Skild AI announced on April 15 that it bought Zebra Technologies’ entire robotics arm — which is the Fetch Robotics business Zebra paid $290M for back in 2021. The price this time wasn’t disclosed. What Skild actually got is a real, shipping AMR fleet: Freight for pallet and cart moves, Roller Top for conveyor hand-offs, and Symmetry Fulfillment, the orchestration layer that dispatches tasks to robots and frontline workers in real time off Zebra’s wearable scanners.

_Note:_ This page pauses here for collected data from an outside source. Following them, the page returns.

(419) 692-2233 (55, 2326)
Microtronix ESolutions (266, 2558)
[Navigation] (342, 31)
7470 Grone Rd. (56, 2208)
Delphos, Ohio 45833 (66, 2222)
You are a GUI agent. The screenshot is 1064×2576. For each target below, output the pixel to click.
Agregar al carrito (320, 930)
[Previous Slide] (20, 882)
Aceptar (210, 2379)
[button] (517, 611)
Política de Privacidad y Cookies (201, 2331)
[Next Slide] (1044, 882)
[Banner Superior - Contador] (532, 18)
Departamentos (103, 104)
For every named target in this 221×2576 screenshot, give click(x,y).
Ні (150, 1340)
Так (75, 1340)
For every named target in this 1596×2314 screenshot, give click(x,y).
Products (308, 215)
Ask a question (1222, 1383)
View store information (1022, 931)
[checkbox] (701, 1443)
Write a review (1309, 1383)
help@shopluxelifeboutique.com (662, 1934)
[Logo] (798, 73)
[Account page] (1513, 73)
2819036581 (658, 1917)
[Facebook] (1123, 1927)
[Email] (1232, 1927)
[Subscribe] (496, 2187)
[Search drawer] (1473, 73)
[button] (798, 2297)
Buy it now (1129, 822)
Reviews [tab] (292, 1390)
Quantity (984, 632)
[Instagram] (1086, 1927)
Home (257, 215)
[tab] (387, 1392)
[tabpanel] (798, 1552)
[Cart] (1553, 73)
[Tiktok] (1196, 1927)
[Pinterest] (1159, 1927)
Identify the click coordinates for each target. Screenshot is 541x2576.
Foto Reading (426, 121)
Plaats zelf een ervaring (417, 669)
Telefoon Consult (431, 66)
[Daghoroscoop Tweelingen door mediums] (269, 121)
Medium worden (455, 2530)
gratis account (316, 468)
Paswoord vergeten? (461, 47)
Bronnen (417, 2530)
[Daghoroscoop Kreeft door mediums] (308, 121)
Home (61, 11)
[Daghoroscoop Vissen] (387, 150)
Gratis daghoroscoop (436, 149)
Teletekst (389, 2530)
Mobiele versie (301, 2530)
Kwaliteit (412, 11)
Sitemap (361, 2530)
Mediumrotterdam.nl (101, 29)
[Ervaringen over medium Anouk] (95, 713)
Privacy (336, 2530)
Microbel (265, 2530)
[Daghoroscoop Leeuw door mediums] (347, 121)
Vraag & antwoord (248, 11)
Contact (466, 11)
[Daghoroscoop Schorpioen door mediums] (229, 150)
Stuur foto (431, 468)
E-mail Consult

The hardware, not the idea
These are autonomous mobile robots that already run in production warehouses today. Nothing about the chassis changes. What changes is the brain sitting on top. Skild Brain — the company’s omni-bodied foundation model, backed by their $1.4B round — now drives the fleet, the same model family that already controls humanoids, quadrupeds, and tabletop arms in Skild’s demos. Bloomberg first reported the deal; founder Deepak Pathak confirmed it on X the next day, and the robotics crowd has been arguing about it all week.
Where AI agents plug in
Fetchcore, the cloud platform Fetch has shipped for years, already exposes a REST API plus ROS interfaces: task creation, fleet state, mission scheduling are all programmable today. Skild says it will layer a unified natural-language command interface on top, so an outside agent can issue “pick SKU X to dock 3” and the orchestrator picks whichever body is free — AMR, arm, humanoid, whatever shows up next. One brain, many bodies, one API in front of all of them.